October 15, 2017
For the last couple of days, Jay has been aware of a rash spreading across his right shoulder and ribs, looking suspiciously like poison ivy. Since Jay is very allergic, and always needs medical intervention to heal, we decided to take a detour to the town of Wind Gap, PA today.
A misty drizzle caused us to don rain gear as we hiked. To reach Wind Gap, we walked two miles on the AT from our campsite, then 1.5 miles on a road. Road walks are never much fun, but on a rainy day, with cars splashing puddles of muddy water across our legs, I was less than enamored with the morning. A half mile into our road walk brought us to a convenience store, where we decided to stop for a rest and a drink.
While I was buying our refreshments, a man approached. “Hi, are you a hiker?”
“Yes,” I replied. “My husband and I are hiking the AT.”
“How’s it going? Do you need money?” he asked.
I didn’t think we looked that down and out, but perhaps the last 2,000 miles was beginning to show! “No thank you. Although we wouldn’t turn down a ride to the doctor’s office,” I managed to say over my surprise.
“Oh, I’m not headed into town,” he said. “Is it anything serious?”
“No, my husband just has a bad case of poison ivy,” I explained. “It’s okay. We can walk the next mile.” (In the rain, my inner voice complained.)
The man drove off, and Jay and I began walking again. A few minutes later, he pulled up beside us! “I got down the road a ways, and was convicted by the Holy Spirit,” he told us. “I knew I had to go back.”
We enjoyed the ride in dry comfort. We learned that the man had been rescued from the World Trade Center on 9-11. The ride was very short, so we didn’t learn much more. We thanked him several times, and he headed off. Once again, the AT provided another adventure!
The doctor told Jay he had poison oak. He said he could tell the difference because poison oak made a clumpy rash instead of a spread out rash. He gave Jay a prescription for steroids to dry it up.
Jay’s bug pants fascinated the doctor. He said he treats sooo many people with Lyme disease, and he is going to start recommending the pants to his patients. (See my blog titled “Fashion versus Function”, written August 25, for a description of the pants.)

▸ Questions:
[a] List every distance in miles that the journal entry mentions.
[b] Answer these questions from the journal entry:
(i) What weather made the hikers put on rain gear?
(ii) Where had the man who gave them a ride been rescued on 9-11?
(iii) What did the doctor say Jay had?
[c] Pick up the journal entry about the detour to Wind Gap where it stops, and add a few sentences in the same style.
The listing that follows has no connection to the journal entry.

▸ Supplied data:
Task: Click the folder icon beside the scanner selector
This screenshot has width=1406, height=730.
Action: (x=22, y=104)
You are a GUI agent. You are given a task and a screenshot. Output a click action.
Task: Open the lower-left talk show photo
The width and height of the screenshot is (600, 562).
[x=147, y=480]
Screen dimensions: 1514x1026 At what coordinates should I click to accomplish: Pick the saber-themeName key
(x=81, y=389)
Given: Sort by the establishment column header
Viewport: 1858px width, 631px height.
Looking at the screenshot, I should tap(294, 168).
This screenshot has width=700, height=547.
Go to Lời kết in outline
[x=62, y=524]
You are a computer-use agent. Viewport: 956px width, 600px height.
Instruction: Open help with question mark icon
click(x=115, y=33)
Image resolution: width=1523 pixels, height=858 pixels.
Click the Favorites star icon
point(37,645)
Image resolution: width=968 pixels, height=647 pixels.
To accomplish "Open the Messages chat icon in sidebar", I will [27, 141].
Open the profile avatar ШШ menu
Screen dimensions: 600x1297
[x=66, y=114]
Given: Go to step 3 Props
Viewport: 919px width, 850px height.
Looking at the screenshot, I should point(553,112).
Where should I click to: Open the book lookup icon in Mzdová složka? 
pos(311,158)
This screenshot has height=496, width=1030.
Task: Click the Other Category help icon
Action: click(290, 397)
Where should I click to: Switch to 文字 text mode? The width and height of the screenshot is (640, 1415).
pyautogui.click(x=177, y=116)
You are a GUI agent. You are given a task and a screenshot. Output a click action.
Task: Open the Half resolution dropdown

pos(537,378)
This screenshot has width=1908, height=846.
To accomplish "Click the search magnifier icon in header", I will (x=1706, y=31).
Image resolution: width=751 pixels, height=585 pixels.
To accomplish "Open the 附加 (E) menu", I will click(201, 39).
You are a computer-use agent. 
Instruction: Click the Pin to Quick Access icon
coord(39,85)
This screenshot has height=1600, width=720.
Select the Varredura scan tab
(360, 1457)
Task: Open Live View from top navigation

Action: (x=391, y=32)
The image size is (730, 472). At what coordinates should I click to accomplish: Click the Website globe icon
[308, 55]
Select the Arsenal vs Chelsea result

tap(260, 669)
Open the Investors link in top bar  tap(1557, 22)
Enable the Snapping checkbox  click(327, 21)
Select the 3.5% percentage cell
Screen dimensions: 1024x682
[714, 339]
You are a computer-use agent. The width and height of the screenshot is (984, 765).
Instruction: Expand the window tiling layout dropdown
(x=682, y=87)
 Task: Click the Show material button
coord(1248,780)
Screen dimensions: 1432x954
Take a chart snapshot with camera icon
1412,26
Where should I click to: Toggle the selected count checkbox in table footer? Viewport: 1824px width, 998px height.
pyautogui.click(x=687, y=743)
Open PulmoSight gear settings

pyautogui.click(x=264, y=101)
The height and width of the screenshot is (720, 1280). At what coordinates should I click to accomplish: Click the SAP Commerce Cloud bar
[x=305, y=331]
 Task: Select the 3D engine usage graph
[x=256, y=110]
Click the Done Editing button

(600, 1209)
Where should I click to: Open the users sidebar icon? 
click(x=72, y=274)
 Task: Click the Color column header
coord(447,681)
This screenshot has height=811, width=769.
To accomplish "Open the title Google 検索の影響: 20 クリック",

▸ Responses to the exercise:
[a] two miles, 1.5 miles, a half mile, the next mile, the last 2,000 miles

[b]
(i) A misty drizzle.
(ii) The World Trade Center.
(iii) Poison oak.

[c]
From the clinic, Jay and I walked to the grocery store for resupply, picked up his medicine from a nearby pharmacy, and ate lunch at a Chinese restaurant. The cook was very surprised to see us with our backpacks. “What are you doing still out on the trail?” he asked. “The season is over! It’s getting cold out there!” I was touched (and a bit amused) at his obvious concern.
The rain stopped as we were eating lunch, which made the road walk back to the AT much nicer. Full stomachs and the memory of kind people helped also!
Our mileage total was seven miles, with four and a half hours spent in town. We stopped near the Leroy Smith Shelter at 5:00 p.m.
We ate dinner, and I hung the food on a fabulous tree branch, perfectly placed to be easy access for me and difficult for questing critters. While Jay set up the tent, I went in search of water. The map indicated three springs here, all down hill from our camp site. The first two were dry. A half mile after setting out with empty water bottles, with dusk collecting under the trees, I was beginning to despair. A small sign nailed to a tree said, “Spring.” I turned off the trail, and found water gushing out of the ground! What a relief! Joyfully, with heavy water bottles, I headed the half mile back to our camp site. Jay met me halfway. He had already put up the tent AND laid out both sleeping pads, then came to find me in the evening twilight. What a guy! As I brushed my teeth in the dark, once again I felt so very blessed.